**Exercise brief**
Those lines of the records that contain "computer" are to be located and copied.

**Input material**
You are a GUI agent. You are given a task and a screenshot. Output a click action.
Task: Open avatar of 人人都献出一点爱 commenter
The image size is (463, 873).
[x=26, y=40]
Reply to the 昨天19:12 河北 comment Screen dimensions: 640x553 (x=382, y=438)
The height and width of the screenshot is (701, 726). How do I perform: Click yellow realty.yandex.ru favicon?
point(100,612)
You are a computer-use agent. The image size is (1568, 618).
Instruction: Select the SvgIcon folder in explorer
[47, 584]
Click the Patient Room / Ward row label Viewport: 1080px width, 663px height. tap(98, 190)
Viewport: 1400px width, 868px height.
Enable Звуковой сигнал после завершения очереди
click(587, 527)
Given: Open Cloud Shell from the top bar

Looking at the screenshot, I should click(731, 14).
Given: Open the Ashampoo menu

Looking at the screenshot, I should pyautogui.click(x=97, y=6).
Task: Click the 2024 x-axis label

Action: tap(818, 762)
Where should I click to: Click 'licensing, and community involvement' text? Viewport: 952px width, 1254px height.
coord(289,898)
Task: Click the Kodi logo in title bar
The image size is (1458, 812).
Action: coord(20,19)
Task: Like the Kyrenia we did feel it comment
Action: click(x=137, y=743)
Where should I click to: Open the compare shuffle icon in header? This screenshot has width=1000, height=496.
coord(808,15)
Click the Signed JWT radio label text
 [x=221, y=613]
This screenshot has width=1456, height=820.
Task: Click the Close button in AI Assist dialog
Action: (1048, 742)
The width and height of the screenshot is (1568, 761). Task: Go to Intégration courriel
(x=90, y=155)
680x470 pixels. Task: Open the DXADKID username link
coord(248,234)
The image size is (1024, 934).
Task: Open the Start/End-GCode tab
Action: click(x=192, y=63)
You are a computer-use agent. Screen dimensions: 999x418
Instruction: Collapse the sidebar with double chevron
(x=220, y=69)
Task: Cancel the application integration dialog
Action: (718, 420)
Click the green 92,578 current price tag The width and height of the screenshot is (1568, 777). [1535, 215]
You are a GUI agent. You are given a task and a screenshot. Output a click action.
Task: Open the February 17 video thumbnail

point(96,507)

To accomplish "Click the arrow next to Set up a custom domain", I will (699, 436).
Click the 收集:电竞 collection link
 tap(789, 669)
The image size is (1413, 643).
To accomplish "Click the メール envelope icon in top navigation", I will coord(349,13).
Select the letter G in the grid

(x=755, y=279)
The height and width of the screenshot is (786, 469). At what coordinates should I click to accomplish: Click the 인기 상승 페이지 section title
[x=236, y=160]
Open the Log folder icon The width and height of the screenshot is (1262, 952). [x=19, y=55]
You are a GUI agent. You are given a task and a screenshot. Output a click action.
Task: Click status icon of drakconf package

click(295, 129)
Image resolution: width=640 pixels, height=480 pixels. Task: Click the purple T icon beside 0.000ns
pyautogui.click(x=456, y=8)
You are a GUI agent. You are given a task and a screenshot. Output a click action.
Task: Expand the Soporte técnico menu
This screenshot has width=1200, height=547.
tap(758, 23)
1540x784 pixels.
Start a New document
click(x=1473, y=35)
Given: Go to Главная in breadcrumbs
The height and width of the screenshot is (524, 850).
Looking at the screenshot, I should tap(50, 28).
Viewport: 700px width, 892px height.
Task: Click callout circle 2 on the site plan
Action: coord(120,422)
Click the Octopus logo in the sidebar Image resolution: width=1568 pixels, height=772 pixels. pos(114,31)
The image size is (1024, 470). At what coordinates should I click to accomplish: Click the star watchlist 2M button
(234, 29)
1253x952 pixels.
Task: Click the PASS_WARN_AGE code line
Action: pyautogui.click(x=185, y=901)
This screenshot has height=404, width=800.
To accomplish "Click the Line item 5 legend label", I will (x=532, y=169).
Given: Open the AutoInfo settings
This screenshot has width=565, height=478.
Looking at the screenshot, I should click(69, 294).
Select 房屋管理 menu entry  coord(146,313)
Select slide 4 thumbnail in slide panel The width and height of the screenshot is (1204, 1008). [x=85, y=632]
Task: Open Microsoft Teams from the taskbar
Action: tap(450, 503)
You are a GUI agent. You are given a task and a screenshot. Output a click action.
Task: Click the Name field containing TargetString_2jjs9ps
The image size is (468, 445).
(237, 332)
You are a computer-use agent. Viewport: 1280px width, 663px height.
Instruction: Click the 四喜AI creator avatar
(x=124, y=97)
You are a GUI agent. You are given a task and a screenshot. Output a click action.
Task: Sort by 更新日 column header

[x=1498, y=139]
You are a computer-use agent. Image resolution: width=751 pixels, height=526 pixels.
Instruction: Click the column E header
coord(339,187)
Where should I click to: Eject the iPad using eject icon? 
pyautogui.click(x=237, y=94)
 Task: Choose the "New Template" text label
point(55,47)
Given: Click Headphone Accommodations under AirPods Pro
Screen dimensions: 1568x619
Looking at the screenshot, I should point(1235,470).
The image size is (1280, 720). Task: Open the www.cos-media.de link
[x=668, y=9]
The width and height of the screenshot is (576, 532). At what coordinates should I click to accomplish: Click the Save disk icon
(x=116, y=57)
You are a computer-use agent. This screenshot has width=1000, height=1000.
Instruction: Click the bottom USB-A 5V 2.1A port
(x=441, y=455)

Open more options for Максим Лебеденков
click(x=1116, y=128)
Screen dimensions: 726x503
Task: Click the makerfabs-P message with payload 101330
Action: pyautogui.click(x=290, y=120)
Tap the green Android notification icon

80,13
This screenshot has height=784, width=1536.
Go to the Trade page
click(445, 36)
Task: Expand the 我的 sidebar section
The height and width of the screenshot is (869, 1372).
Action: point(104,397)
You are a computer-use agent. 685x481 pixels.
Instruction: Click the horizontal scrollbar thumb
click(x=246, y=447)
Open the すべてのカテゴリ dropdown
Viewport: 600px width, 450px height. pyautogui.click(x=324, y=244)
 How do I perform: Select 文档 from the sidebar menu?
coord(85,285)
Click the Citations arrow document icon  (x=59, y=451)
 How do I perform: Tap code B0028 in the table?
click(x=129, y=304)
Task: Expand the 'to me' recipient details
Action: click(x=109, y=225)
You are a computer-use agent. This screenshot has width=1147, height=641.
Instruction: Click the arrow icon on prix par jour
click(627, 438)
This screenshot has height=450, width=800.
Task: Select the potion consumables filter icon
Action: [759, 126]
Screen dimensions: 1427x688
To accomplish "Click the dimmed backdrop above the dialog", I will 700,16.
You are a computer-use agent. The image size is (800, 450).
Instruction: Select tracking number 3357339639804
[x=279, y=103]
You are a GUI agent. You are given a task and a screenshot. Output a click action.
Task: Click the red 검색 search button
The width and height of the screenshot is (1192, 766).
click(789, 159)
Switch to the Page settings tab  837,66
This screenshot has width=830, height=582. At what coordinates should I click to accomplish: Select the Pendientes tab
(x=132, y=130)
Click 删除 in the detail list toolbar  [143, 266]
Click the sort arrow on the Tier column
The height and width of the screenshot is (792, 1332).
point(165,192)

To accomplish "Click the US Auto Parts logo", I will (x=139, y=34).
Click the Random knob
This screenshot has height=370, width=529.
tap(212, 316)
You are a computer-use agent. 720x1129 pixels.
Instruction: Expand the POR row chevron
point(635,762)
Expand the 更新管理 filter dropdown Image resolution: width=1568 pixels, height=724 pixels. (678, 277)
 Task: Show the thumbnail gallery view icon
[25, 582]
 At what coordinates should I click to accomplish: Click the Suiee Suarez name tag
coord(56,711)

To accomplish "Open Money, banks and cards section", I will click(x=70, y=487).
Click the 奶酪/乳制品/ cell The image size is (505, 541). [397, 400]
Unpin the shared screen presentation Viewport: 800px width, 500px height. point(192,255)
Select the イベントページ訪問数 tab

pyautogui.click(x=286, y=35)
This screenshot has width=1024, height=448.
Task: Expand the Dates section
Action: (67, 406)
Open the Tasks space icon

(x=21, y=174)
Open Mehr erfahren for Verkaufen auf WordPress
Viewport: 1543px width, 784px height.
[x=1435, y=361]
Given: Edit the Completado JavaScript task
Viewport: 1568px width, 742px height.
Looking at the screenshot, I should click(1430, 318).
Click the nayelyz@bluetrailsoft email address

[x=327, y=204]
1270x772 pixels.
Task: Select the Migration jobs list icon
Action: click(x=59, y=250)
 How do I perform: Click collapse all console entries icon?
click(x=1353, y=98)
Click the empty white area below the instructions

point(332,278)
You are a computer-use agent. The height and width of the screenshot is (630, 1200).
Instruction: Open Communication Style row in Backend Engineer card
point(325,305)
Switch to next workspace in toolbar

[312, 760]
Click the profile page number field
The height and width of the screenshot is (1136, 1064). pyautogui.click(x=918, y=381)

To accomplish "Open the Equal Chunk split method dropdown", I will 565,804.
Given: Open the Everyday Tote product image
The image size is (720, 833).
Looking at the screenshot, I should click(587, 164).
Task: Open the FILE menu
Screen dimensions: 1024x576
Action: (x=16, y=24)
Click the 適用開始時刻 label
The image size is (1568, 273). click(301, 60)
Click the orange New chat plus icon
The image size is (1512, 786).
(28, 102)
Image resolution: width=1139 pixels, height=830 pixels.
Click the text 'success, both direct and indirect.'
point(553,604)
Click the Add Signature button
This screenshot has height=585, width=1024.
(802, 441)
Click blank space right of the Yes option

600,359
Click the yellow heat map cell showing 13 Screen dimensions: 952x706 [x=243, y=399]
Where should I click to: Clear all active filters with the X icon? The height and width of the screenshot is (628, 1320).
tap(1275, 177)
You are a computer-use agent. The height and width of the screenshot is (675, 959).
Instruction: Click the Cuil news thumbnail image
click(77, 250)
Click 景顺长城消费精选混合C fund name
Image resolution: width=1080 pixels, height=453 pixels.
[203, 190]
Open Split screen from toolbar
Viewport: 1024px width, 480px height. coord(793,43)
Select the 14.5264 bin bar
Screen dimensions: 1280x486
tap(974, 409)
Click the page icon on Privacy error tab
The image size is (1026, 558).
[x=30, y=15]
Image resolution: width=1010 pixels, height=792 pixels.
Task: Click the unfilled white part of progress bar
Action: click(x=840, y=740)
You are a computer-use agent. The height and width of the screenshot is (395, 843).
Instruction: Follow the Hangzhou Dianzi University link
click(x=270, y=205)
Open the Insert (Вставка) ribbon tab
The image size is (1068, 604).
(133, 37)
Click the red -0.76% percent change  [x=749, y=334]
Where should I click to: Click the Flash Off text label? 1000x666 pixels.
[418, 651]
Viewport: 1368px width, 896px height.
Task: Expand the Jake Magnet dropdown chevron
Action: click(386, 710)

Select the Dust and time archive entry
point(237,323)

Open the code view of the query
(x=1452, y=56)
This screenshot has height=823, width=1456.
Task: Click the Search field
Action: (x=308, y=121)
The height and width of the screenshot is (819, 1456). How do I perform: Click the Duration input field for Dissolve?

**Task solution**
You are a computer-use agent. The image size is (1568, 618).
You are a computer-use agent. Screen dimensions: 999x418
You are a computer-use agent. Viewport: 1280px width, 663px height.
You are a computer-use agent. Image resolution: width=751 pixels, height=526 pixels.
You are a computer-use agent. This screenshot has width=1000, height=1000.
You are a computer-use agent. 685x481 pixels.
You are a computer-use agent. This screenshot has width=1147, height=641.
You are a computer-use agent. The image size is (800, 450).
You are a computer-use agent. 720x1129 pixels.
You are a computer-use agent. The height and width of the screenshot is (630, 1200).
You are a computer-use agent. The height and width of the screenshot is (675, 959).
You are a computer-use agent. The height and width of the screenshot is (395, 843).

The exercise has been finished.